[Text section]
Take a look at this to see how I set up the config and benchmarks.
https://git.launchpad.net/~ubuntu-server/ubuntu/+source/dpdk-testing

Also in there you can find some idea on tuning via cpu masks and queue
changes, but so far that is the area I had no success - my tuning made it
worse, but then my system is smaller (only one numa node) and that way
might just lack some resources.

Also in your traffic gen, can you try different packet
sizes/characteristics to see if it coudl be something comparable to my
streaming vs transactional findings?

I hope that helps you, let me know what you get and work on it together.

Kind Regards,
Christian


Christian Ehrhardt
Software Engineer, Ubuntu Server
Canonical Ltd

On Sun, May 1, 2016 at 10:05 AM, Martinx - ジェームズ <thiagocmartinsc at gmail.com>
wrote:

> Hey guys,
>
>  I want to share my tests results with OpenvSwitch and DPDK on Xenial.
>
>  So far, I'm a little bit frustrated... At first look, OVS with DPDK is
> wrose then just plain OVS. However, it will be just a matter of tuning it,
> at least, I hope so...

[Supplied material]
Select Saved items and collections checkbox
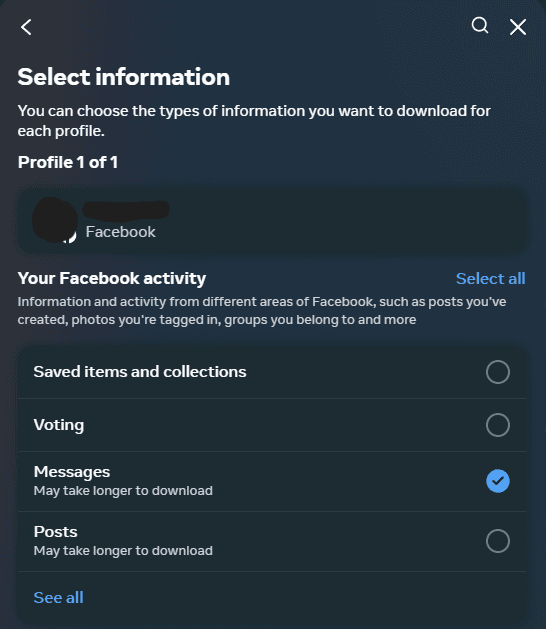 click(498, 372)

[Set of tasks]
a) Set down the part of the DPDK testing post starting with "On Sun, May" and going on through "DPDK on Xenial.".
b) In the DPDK testing post, how many NUMA nodes does the writer's own system have?

[Task-by-task outputs]
a)
On Sun, May 1, 2016 at 10:05 AM, Martinx - ジェームズ <thiagocmartinsc at gmail.com>
wrote:

> Hey guys,
>
>  I want to share my tests results with OpenvSwitch and DPDK on Xenial.

b) Only one NUMA node.